[Saved dataset entries]
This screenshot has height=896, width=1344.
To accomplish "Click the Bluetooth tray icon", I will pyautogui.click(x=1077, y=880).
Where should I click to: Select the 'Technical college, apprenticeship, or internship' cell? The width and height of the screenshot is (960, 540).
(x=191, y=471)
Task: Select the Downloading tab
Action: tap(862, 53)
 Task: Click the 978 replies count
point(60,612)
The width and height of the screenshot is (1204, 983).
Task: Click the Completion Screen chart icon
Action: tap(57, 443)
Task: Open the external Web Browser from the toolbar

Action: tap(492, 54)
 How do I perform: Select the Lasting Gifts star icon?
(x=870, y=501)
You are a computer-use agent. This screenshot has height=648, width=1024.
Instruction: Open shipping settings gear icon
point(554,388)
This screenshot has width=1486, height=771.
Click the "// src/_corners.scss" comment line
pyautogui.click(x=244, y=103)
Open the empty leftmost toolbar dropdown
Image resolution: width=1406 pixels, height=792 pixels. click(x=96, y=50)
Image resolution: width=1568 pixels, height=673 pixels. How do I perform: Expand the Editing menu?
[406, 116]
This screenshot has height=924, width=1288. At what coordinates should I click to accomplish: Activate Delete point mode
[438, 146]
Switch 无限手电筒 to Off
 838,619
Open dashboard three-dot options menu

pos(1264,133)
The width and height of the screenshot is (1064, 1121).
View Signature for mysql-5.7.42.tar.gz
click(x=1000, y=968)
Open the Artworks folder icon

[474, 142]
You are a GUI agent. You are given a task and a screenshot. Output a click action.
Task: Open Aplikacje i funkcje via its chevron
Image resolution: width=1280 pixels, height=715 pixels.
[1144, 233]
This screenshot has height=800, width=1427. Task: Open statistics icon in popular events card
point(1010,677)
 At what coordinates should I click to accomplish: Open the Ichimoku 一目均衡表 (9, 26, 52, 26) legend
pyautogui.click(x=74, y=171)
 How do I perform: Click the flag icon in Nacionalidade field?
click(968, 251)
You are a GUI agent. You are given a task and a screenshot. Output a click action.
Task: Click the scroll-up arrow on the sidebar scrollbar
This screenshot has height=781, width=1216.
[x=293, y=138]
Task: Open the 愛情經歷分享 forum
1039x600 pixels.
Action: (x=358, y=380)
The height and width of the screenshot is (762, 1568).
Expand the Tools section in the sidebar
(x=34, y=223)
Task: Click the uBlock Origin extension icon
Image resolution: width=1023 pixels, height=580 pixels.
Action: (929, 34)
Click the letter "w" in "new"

◆ Task objective ◆
Render every line of the listing as a JSON list of strings, with one string per line and blank lines skipped.

◆ Full response ◆
[
  "This screenshot has height=896, width=1344.",
  "To accomplish \"Click the Bluetooth tray icon\", I will pyautogui.click(x=1077, y=880).",
  "Where should I click to: Select the 'Technical college, apprenticeship, or internship' cell? The width and height of the screenshot is (960, 540).",
  "(x=191, y=471)",
  "Task: Select the Downloading tab",
  "Action: tap(862, 53)",
  " Task: Click the 978 replies count",
  "point(60,612)",
  "The width and height of the screenshot is (1204, 983).",
  "Task: Click the Completion Screen chart icon",
  "Action: tap(57, 443)",
  "Task: Open the external Web Browser from the toolbar",
  "Action: tap(492, 54)",
  " How do I perform: Select the Lasting Gifts star icon?",
  "(x=870, y=501)",
  "You are a computer-use agent. This screenshot has height=648, width=1024.",
  "Instruction: Open shipping settings gear icon",
  "point(554,388)",
  "This screenshot has width=1486, height=771.",
  "Click the \"// src/_corners.scss\" comment line",
  "pyautogui.click(x=244, y=103)",
  "Open the empty leftmost toolbar dropdown",
  "Image resolution: width=1406 pixels, height=792 pixels. click(x=96, y=50)",
  "Image resolution: width=1568 pixels, height=673 pixels. How do I perform: Expand the Editing menu?",
  "[406, 116]",
  "This screenshot has height=924, width=1288. At what coordinates should I click to accomplish: Activate Delete point mode",
  "[438, 146]",
  "Switch 无限手电筒 to Off",
  " 838,619",
  "Open dashboard three-dot options menu",
  "pos(1264,133)",
  "The width and height of the screenshot is (1064, 1121).",
  "View Signature for mysql-5.7.42.tar.gz",
  "click(x=1000, y=968)",
  "Open the Artworks folder icon",
  "[474, 142]",
  "You are a GUI agent. You are given a task and a screenshot. Output a click action.",
  "Task: Open Aplikacje i funkcje via its chevron",
  "Image resolution: width=1280 pixels, height=715 pixels.",
  "[1144, 233]",
  "This screenshot has height=800, width=1427. Task: Open statistics icon in popular events card",
  "point(1010,677)",
  " At what coordinates should I click to accomplish: Open the Ichimoku 一目均衡表 (9, 26, 52, 26) legend",
  "pyautogui.click(x=74, y=171)",
  " How do I perform: Click the flag icon in Nacionalidade field?",
  "click(968, 251)",
  "You are a GUI agent. You are given a task and a screenshot. Output a click action.",
  "Task: Click the scroll-up arrow on the sidebar scrollbar",
  "This screenshot has height=781, width=1216.",
  "[x=293, y=138]",
  "Task: Open the 愛情經歷分享 forum",
  "1039x600 pixels.",
  "Action: (x=358, y=380)",
  "The height and width of the screenshot is (762, 1568).",
  "Expand the Tools section in the sidebar",
  "(x=34, y=223)",
  "Task: Click the uBlock Origin extension icon",
  "Image resolution: width=1023 pixels, height=580 pixels.",
  "Action: (929, 34)",
  "Click the letter \"w\" in \"new\""
]